By the end of the third  week, I had decided upon which LMS platform I wanted to use – Canvas.  Although at that point I still thought I would be designing a prototype for Science 10, not APES20 (oops…) 🙂

I have decided to change my focus from a class that I was not teaching towards one that I currently am, I mean, why work harder?  This week I began to play with EdPuzzle and created my first Vlog using Screencastify.  This was a big deal to me as I am very introverted away from the classroom, my confidence is slowly but steadily growing!

I began feeling more comfortable with using multiple media channels in my lessons.  Like a game of Duck, Duck, Goose; I tried to improve upon my strategies each week!

One of the new tools that I discovered in the following week was mysimpleshow – at the time of creating and playing with this new tool it was AMAZING and user friendly (note – you can now now longer use your own voice for your simple show, you must use their robotic voice – this does not work for upper level science classes.  I have since emailed the creators of mysimpleshow and received a response as to why this is)!

I began to get very comfortable with my course prototype, while at the same time feeling like I was going off the rails simply because I was becoming overwhelmed with trying to implement everything that we were learning into my prototype – this I later learned was just not realistic!  And…I was just a bit intimidated by the amazing work that I was reading on my classmates blogs…confidence declining at this point.

We were asked to think about which we preferred, open vs. closed forums. In hindsight, this may have been the most revolutionary blog topic for me, as I self-reflected on the type of learner and participant I was versus the one that I want to be.  The doors to blended learning were blown WIDE OPEN for me and I was able to really connect with what I was creating.

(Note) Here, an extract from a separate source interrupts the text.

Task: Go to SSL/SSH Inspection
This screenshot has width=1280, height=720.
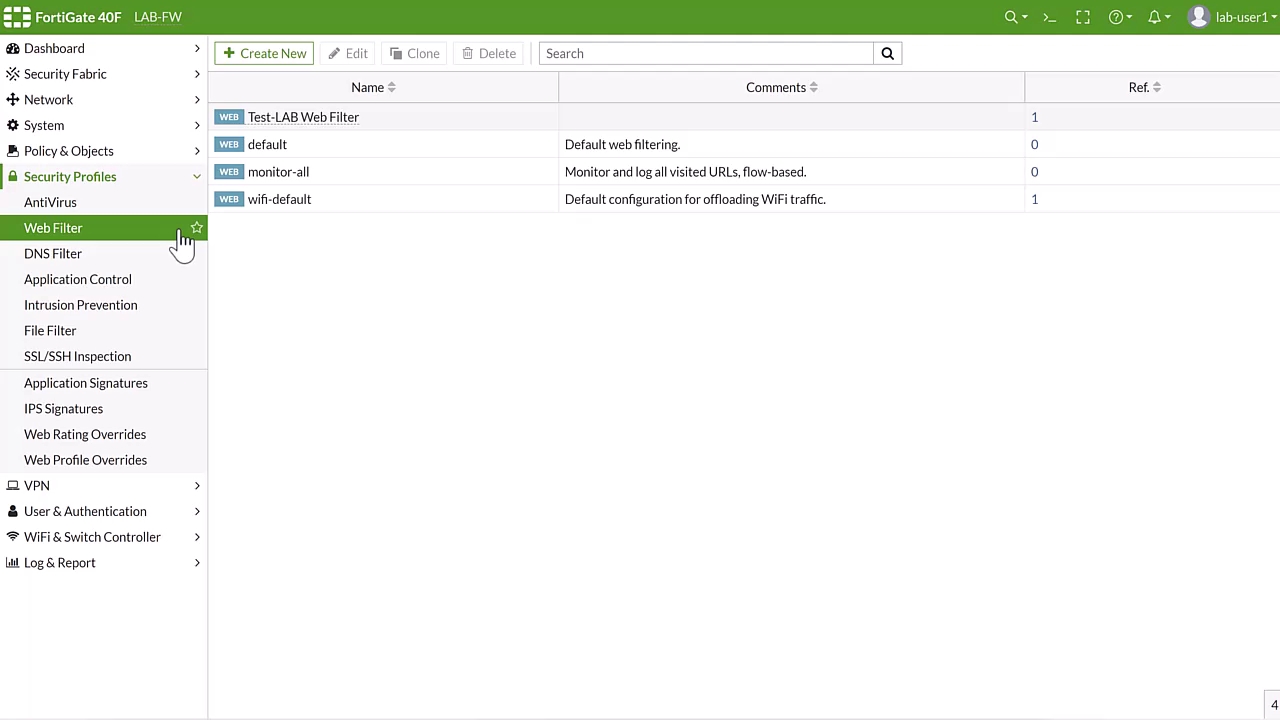Action: coord(77,356)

Finally we were at the end, yes, I was EXHAUSTED (maybe learning how to create a course prototype while teaching the course at the same time was not the brightest idea I have had – BUT the most productive at the same time).  In fact, if I had not created a blended learning prototype while teaching the class, I would not have had a realistic idea of how much time and effort needed to be put into creating quality lessons that my students deserved!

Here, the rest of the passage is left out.